» Stored data
----------

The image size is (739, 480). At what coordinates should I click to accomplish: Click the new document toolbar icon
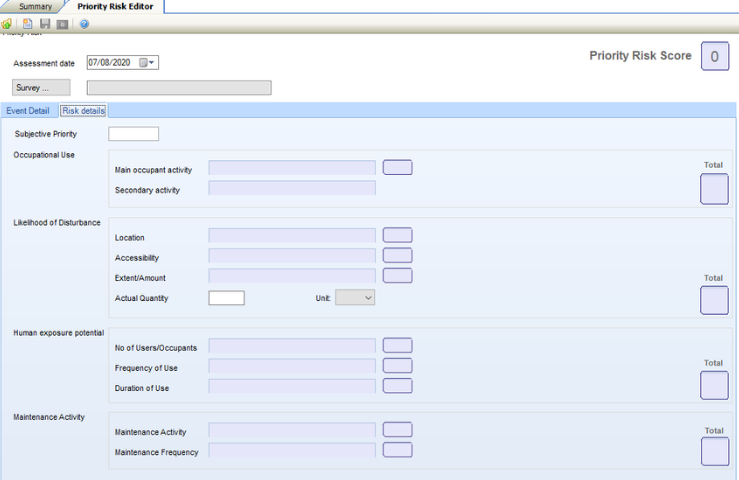(28, 23)
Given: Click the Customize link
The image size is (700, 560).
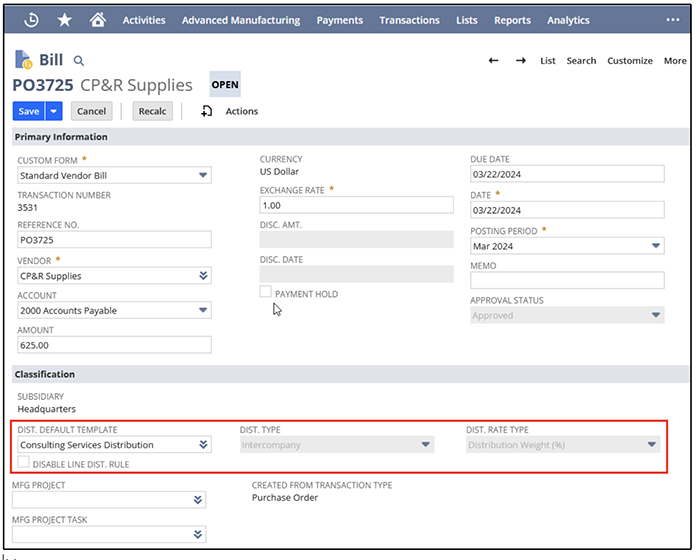Looking at the screenshot, I should click(630, 61).
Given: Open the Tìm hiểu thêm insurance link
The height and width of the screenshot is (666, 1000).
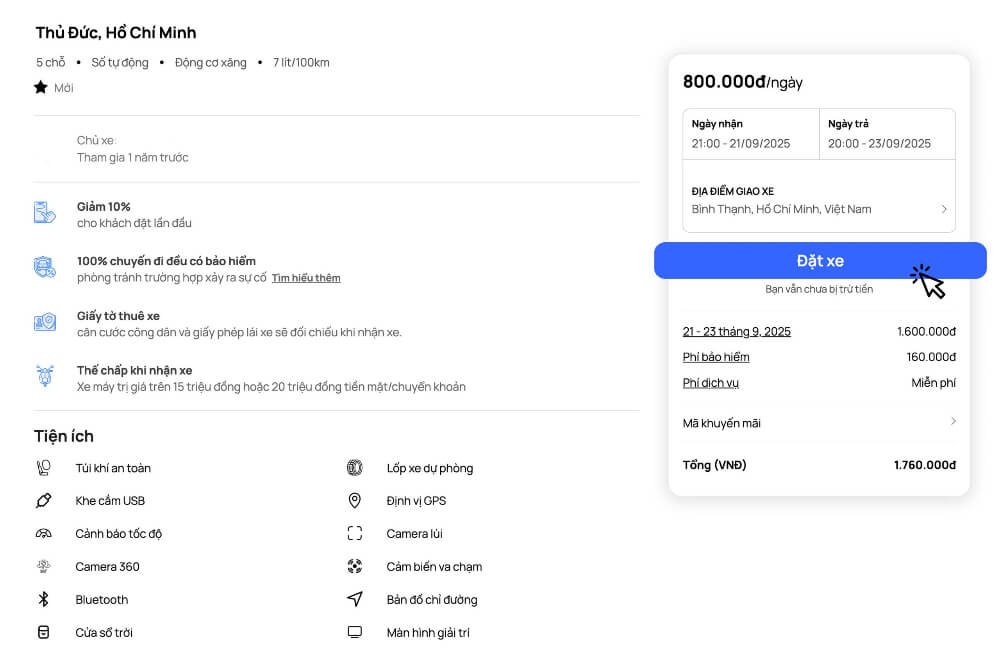Looking at the screenshot, I should (306, 278).
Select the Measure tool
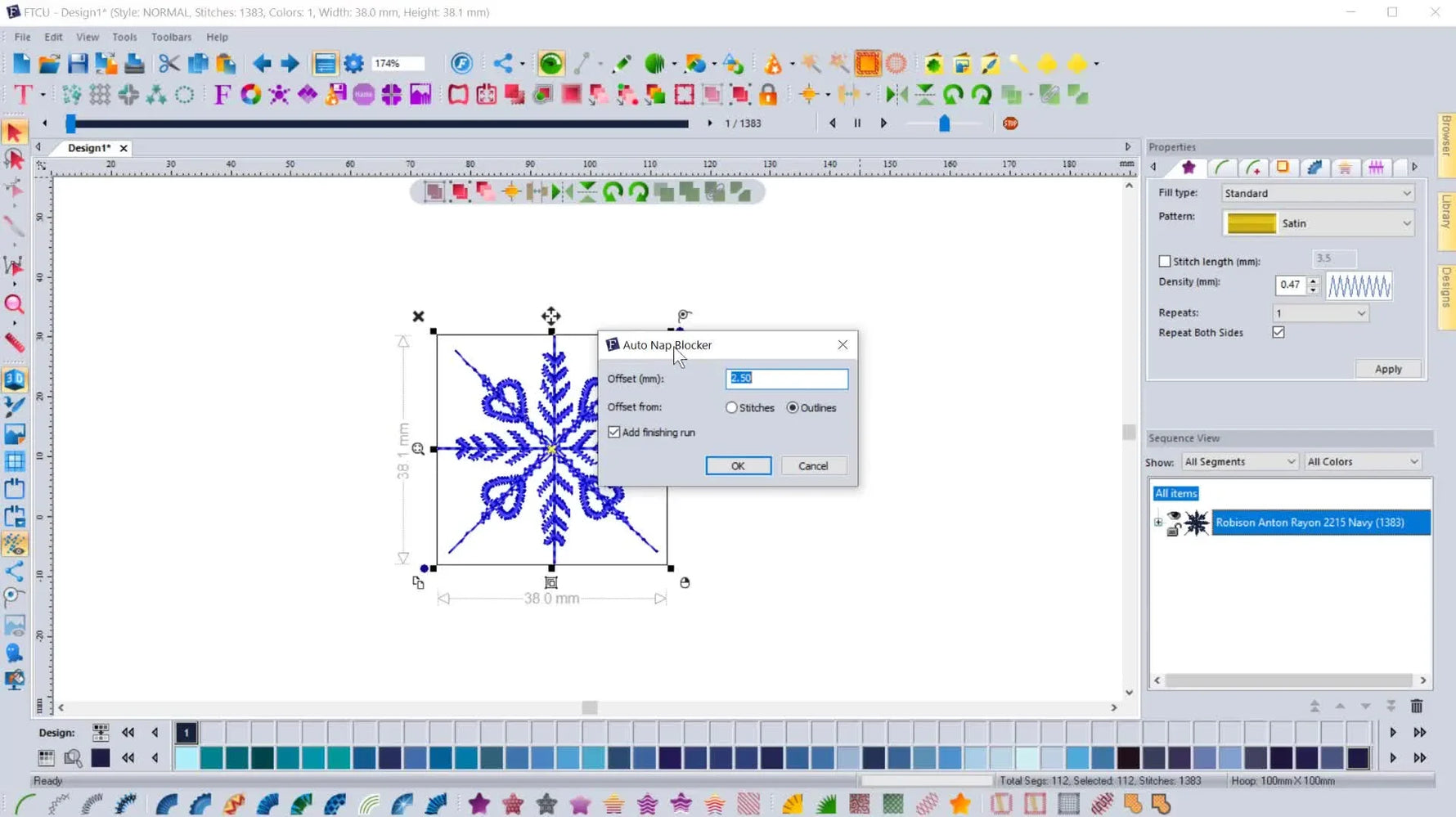 pos(15,343)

----------

» Task goal
Copy the four items above word for word, leaving out the pictures.

» Written answer
The image size is (739, 480). At what coordinates should I click to accomplish: Click the new document toolbar icon
(28, 23)
Given: Click the Customize link
The image size is (700, 560).
Looking at the screenshot, I should click(630, 61).
Given: Open the Tìm hiểu thêm insurance link
The height and width of the screenshot is (666, 1000).
Looking at the screenshot, I should (306, 278).
Select the Measure tool
 pos(15,343)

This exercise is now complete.